文章力とは何か

 前回の記事では、文章力を鍛えようと考えた理由を2つ挙げた。

1. コンサルタントにとって、文章力が何よりも重要なスキルなため
2. 文章を書くことが圧倒的に苦手だと気付いたため

 まずは、「文章力を鍛えるとは何か」について、考察する。

 文章力とは、どんな読み手に対しても自分の主張を正確に伝える力、と考える。

 読み手によって、主張に対する解釈が異なるようであれば、それは良い文章と言えない。また、いかに綺麗な日本語を書いていようとも、主張がないものは文章と言えない。ただの文字列である。

 少し脱線するが、chatGPTが革命だと騒がれている要因に、AIが文章に限りなく近いものを書けるようになった点が挙げられる。

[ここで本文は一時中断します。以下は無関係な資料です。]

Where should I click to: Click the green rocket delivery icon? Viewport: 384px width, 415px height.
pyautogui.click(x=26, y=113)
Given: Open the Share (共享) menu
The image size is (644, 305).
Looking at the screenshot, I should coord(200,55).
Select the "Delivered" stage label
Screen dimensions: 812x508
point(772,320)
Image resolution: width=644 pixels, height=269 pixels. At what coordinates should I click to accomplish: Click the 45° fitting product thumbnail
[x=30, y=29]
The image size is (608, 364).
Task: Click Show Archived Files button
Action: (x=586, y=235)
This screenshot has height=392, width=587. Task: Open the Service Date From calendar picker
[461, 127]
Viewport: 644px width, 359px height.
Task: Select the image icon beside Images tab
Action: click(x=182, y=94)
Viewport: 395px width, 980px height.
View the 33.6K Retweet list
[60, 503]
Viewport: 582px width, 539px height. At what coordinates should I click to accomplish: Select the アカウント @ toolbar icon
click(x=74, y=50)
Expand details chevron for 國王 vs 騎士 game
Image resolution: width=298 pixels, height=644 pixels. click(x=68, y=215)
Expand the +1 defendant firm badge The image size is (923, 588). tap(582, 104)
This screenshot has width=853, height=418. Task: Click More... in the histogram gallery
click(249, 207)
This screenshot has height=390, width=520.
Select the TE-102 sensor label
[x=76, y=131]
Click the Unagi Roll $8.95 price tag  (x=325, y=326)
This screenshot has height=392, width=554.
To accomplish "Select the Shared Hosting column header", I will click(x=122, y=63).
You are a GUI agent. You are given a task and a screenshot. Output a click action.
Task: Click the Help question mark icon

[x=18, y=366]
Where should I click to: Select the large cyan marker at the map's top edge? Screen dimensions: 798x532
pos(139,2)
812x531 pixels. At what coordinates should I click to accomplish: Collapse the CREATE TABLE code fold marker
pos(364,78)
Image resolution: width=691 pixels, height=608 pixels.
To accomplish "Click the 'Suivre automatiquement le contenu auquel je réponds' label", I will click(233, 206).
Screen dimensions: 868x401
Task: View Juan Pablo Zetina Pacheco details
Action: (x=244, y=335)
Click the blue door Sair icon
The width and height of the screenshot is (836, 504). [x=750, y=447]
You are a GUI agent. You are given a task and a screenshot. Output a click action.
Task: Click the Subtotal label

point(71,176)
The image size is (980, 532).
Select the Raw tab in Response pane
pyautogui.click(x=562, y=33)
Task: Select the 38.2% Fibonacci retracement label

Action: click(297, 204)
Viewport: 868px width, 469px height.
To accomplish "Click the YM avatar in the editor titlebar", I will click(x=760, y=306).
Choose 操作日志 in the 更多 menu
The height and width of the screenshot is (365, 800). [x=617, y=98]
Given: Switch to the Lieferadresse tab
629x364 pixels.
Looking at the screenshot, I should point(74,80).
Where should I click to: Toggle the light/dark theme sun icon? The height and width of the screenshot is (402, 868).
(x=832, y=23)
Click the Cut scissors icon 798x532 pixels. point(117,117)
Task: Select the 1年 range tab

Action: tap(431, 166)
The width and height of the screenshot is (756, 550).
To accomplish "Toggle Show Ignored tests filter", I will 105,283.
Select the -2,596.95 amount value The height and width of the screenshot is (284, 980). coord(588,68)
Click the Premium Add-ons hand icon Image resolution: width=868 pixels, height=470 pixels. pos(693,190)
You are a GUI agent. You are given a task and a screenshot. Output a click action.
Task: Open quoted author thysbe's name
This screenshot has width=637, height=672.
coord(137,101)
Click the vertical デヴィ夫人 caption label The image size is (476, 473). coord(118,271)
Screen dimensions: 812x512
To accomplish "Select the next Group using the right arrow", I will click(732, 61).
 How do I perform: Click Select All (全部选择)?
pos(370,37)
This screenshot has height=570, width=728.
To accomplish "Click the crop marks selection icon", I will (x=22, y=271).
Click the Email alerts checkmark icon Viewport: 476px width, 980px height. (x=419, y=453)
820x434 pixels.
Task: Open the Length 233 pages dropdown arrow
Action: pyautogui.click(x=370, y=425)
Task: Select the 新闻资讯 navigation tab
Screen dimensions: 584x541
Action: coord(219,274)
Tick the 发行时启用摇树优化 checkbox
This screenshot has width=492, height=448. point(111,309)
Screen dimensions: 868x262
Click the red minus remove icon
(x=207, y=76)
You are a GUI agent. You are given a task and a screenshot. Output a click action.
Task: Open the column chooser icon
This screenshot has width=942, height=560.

 従来のAIによる文字生成は、あくまで文字起こしに留まっていた。つまり、音声を文字に変換する、設定された法則に従って文字列を組み合わせる、など、すでにある「事実」を正確に並べる機能だけ備わっていた。

 chatGPTが革命的なのは、主張(打ち手)まで出せるようになったことだ。「人間の専売特許」と考えられていた領域に、ついにAIが対応してきた。

 しかし、まだchatGPTも完全な文章は書けていない。文章に必要な要素が1つ欠けている。

 その要素とは、「問い」を設定することである。

 chatGPTは、使用者が「問い」を投げかけることで動き出す。「主張」も、その論拠となる「事実」も、「問い」があってこそ意味をなす。「問い」の立て方次第で、文章の面白さの明暗が分かれる。

 かと言って、「問い」だけにこだわって、「主張」と「事実」を疎かにしては文章として破綻する。冒頭に述べた通り、読者に主張を正確に伝えるためには、問いに対する主張と、その根拠(事実)が、綺麗に繋がっていることが重要である。

  従って、「文章力を鍛える」とは、2つの力を養うことである。
 ・「問い」を設定する力
 ・3つの要素(問い、主張、事実)を綺麗に繋げる力

 この力こそ、コンサルタントにとって、土台となる力である。